James Scott Smith, Water, Rocks and Trees
“Why Wolf Became Dog   I know how wolf became dog, why is the critical question. So awful an offering, some forerunning, I would say, today, fifteen thousand years from whence she wandered along tundra’s expanse, wolf heard a cry, a mourning song, a terrible, swelling sehnsucht from beneath a new mindfulness dwelling upright in the world. Being was being observed by its own, and there was shame in it, it seems. Wolf, from ridgeline, raised her ears at village clamor, desperate chanting, her empathy stalked shadows dancing as vapors of yearning rose into empty nights where all mythologies are spawned.
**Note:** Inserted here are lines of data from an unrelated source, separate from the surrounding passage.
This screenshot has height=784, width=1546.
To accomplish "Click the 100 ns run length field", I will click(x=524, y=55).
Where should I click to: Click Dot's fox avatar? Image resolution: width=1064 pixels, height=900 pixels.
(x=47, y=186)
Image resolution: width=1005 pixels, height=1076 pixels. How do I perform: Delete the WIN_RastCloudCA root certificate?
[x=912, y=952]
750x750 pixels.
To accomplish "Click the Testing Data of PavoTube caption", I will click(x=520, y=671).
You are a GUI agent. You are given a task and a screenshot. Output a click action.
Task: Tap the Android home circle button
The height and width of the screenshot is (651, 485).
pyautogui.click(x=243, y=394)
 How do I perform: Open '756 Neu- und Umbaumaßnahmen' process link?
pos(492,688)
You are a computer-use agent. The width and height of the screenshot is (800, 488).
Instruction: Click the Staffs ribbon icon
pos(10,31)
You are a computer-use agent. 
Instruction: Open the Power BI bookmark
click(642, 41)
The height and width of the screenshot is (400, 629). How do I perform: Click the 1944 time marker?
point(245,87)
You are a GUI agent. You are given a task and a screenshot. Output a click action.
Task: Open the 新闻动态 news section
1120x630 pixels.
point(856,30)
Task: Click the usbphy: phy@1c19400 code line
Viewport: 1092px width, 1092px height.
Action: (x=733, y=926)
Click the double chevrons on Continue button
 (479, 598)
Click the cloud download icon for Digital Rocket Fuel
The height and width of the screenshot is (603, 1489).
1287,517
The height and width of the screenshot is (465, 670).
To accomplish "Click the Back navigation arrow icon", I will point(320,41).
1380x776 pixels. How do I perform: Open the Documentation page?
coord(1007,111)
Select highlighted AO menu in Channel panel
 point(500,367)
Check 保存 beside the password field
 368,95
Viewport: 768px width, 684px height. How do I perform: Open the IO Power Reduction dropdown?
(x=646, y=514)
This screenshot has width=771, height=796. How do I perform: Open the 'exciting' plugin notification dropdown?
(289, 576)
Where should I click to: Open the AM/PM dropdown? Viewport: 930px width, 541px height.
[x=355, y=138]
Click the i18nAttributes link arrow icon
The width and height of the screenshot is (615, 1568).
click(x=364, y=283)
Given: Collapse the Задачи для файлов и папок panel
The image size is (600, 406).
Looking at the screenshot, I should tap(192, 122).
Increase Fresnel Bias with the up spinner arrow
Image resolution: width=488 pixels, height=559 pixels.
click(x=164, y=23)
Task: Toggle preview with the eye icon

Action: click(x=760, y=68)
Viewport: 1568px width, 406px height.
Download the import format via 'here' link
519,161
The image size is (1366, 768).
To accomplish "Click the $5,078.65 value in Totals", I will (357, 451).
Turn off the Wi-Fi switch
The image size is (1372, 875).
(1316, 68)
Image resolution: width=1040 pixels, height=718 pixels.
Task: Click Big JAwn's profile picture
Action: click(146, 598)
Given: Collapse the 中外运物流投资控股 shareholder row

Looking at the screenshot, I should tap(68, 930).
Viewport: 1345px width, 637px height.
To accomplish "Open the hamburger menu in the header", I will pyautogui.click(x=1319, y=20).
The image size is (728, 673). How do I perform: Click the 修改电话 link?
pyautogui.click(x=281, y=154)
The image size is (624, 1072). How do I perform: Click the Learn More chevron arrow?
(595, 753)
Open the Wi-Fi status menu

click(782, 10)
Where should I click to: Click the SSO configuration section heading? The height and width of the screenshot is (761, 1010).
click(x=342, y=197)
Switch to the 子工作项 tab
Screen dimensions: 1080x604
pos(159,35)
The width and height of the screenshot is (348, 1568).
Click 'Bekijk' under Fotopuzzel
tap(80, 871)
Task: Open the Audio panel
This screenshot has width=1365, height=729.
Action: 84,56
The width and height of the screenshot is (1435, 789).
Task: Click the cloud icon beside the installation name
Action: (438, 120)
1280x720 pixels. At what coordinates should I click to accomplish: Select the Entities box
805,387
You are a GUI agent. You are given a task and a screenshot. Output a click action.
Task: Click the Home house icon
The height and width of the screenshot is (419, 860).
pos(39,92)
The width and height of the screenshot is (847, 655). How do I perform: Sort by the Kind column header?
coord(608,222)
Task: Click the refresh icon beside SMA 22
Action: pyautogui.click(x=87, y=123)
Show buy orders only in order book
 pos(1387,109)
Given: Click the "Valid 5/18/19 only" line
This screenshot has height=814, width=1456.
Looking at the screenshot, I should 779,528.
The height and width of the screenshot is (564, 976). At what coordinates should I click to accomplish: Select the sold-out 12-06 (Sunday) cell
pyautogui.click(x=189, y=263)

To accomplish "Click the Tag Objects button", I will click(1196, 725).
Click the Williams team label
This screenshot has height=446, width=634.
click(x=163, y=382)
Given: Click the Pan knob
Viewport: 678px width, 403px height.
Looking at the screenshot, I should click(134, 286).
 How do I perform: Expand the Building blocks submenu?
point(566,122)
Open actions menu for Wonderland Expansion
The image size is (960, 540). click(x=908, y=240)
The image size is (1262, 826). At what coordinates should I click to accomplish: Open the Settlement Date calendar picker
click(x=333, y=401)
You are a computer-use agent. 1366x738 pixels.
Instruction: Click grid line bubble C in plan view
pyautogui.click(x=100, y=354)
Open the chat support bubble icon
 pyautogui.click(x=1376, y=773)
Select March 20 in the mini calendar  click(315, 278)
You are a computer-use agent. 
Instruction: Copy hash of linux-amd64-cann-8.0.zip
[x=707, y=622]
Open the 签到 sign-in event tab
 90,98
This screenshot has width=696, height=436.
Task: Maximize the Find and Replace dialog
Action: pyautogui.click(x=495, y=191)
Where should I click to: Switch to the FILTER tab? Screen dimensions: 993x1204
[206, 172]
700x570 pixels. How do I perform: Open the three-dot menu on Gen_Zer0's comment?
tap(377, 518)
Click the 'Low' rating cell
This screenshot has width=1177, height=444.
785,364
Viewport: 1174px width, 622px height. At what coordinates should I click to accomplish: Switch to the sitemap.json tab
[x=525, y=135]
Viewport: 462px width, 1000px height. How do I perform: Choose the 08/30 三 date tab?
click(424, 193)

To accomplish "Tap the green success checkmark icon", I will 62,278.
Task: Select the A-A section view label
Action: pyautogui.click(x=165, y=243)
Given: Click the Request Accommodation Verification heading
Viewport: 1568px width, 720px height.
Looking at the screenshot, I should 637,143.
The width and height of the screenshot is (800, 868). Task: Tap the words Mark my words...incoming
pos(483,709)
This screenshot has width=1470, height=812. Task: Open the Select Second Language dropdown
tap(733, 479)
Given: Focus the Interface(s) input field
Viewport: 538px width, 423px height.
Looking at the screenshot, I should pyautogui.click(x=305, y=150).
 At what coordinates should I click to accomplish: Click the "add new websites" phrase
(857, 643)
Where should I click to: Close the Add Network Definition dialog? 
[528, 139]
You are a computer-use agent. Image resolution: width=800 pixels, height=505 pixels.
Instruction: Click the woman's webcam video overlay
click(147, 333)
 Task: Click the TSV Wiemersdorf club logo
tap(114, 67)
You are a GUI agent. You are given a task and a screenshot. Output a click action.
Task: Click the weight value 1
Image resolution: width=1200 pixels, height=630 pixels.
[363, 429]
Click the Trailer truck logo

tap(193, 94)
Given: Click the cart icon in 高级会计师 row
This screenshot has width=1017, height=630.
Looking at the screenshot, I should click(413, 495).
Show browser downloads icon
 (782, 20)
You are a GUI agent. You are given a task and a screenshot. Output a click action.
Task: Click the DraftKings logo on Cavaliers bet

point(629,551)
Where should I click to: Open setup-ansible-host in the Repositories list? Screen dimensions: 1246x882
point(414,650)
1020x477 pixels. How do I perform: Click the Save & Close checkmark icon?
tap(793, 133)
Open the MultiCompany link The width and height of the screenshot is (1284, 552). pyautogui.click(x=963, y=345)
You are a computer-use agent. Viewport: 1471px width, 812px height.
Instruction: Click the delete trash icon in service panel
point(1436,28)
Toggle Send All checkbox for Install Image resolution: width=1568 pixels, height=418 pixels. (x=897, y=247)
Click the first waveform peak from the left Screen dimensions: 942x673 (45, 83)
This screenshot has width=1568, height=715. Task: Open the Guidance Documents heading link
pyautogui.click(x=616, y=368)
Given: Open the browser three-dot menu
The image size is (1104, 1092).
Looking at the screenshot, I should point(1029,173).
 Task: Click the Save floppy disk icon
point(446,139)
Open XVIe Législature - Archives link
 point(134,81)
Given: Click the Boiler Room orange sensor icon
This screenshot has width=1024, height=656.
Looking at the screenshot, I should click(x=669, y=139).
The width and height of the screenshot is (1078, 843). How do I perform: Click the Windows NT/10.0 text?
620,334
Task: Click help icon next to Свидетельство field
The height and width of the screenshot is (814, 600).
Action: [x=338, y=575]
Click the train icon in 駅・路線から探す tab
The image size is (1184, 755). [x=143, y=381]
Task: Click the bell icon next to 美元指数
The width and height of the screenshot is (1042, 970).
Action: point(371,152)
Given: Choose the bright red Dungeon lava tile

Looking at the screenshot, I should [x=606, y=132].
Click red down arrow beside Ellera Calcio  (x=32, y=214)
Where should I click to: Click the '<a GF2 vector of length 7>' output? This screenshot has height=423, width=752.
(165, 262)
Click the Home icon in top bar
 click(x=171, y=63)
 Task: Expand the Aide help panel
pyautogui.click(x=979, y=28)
Wolf lowered her head and approached the conscious savage estranged from its origins. She did what had to be done. Wolf, from primal domain, a higher terrain emptied herself, taking on mortal burdens morphed for more than survival’s sake, and nuzzled into homes, hearths, hearts living and dying in service to the great turning. Dog leading the lost, in her unequalled ways, to the new earth.”
James Scott Smith, Water, Rocks and Trees
“Swallows   The peppered sky chimes in the key of swallows. Arcing northward from Central America, dual citizens of the torn world, though native to the unity, wonderful yet I find myself dispossessed of wonder. Like the birds, we all sleep under bridges of one kind or another. When the core competency of a culture is strategic judgmentalism many things go rancid into the mean and meaningless. The routines set in, the procedures, the long, slow death-drone of sameness. The occasional lone hawk feathers up a bit of mild novelty here and there, then gets wing-clipped by celebritism, homeless in a cage. If my faith was real, I would abandon my luxurious pursuit of a mythopoetic identity and go fetch water for the dying. We are each and all the dispossessed if one child stands at our gates unwelcome.”